Salt at .1% Solution
I use this treatment primarily as a stress reducer or as the initial dosage when staging dosages to get to the higher percentage solution. Salt at this level will have a calming affect on the fish, as well as not kill most plants to quickly. As a stress reducer, it is used in situations such as after major emergency water changes, or when you have relocated the fish to a new body of water. (As in such cases when I take fish from the mud ponds and relocate them to the Qt tanks.) At the first sign of any illness or stress, this is always the first treatment I do, especially when treating a pond that houses plants. It will also slow down any attacking pathogens, as well as promote the fish to create more slime coat, and as motioned earlier, this slime coat is vital to the fish?s immune system integrity.
This is also the treatment of choice if you have any nitrite in your water. Salt at this level will keep the fish safe from nitrite poisoning, until you can get the nitrite out of the system.
As mentioned above, it should also be used as the base amount when trying to achieve higher, final salt solutions. In other words, if I wanted to take the fish to a .3% solution, I would start them off at .1% the first day, and repeat this daily until I get to the percentage I am trying to achieve. So, unless it is an emergency, start the fish at this level, and gradually (every eight hours) add more until you get to the desired percentage. Please refer to the notes and chart above for other important details.
Salt at .2% Solution
This treatment is also utilized as a stress reducer and slime coat enhancer. In addition, it will do a slightly better job at slowing certain protozoan parasites, such as Trichodina, Ich, and Chilodonella. However, I would not use it as the sole means of eradicating these bugs. This salt level may harm certain plants in the pond, so you may consider removing them.
Salt at .3% Solution
When used alone, this is the number one salt treatment that will usually slow the reproduction rates of most protozoan parasites as well as some Flukes.
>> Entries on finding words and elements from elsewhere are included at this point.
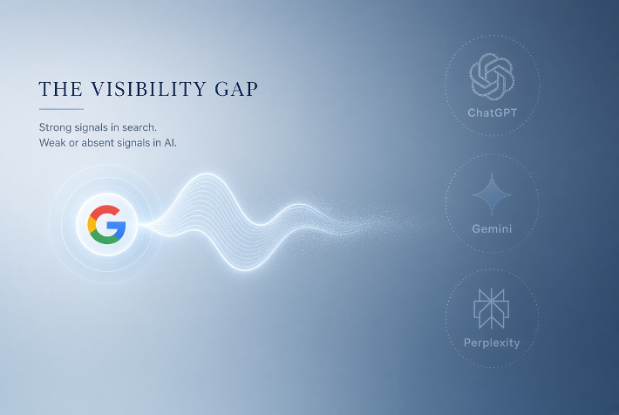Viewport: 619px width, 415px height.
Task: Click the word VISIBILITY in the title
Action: pyautogui.click(x=149, y=89)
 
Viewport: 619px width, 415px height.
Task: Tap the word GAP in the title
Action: pyautogui.click(x=236, y=89)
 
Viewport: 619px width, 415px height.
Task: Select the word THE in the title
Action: pyautogui.click(x=61, y=89)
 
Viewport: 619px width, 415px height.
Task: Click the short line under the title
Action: pyautogui.click(x=61, y=109)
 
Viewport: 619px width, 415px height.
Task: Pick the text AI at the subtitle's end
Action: pyautogui.click(x=170, y=142)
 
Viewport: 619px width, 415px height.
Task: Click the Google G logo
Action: pyautogui.click(x=106, y=224)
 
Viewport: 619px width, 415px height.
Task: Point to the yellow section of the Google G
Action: pyautogui.click(x=92, y=224)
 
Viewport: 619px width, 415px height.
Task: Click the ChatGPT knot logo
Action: pyautogui.click(x=492, y=76)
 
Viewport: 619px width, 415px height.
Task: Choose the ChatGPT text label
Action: pyautogui.click(x=492, y=113)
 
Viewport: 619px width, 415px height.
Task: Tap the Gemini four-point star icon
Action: pyautogui.click(x=492, y=194)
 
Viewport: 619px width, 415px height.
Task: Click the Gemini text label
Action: pyautogui.click(x=492, y=228)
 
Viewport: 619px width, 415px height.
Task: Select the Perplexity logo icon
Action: pyautogui.click(x=492, y=309)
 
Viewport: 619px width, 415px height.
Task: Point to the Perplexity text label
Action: pyautogui.click(x=492, y=343)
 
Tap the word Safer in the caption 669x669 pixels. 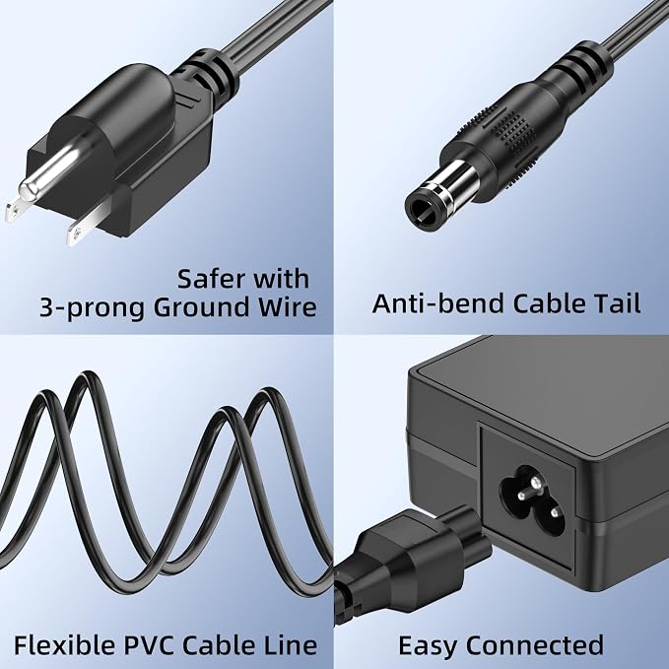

If you suspect Flukes to be the primary culprit however, I would use one of the two Fluke treatments listed below, in addition to the salt. Salt at this level would be the treatment of choice when attempting a safe, inexpensive treatment, but it will kill most plants when left in a pond for any period of time. So, if treating a pond with plants, be prepared to remove them or sacrifice them.
If you are a novice, and for whatever reason you can't or won't use other medications such as ProForm-C, then this is the best starting treatment. Also, be aware that there are some salt resistant parasites out there that may not respond to this treatment, and today that is increasingly becoming the case. This is not as uncommon as some people state, though. If you are using this treatment, give the fish up to one week to show signs of improvement. If they do not, or they worsen, you should consider one of the other medications . Some of the experts might disagree with this thinking, but these treatments are specifically designed for the novice, and salt is always a safe choice for beginners.
Please refer to the notes and chart above for other important details regarding the use of salt.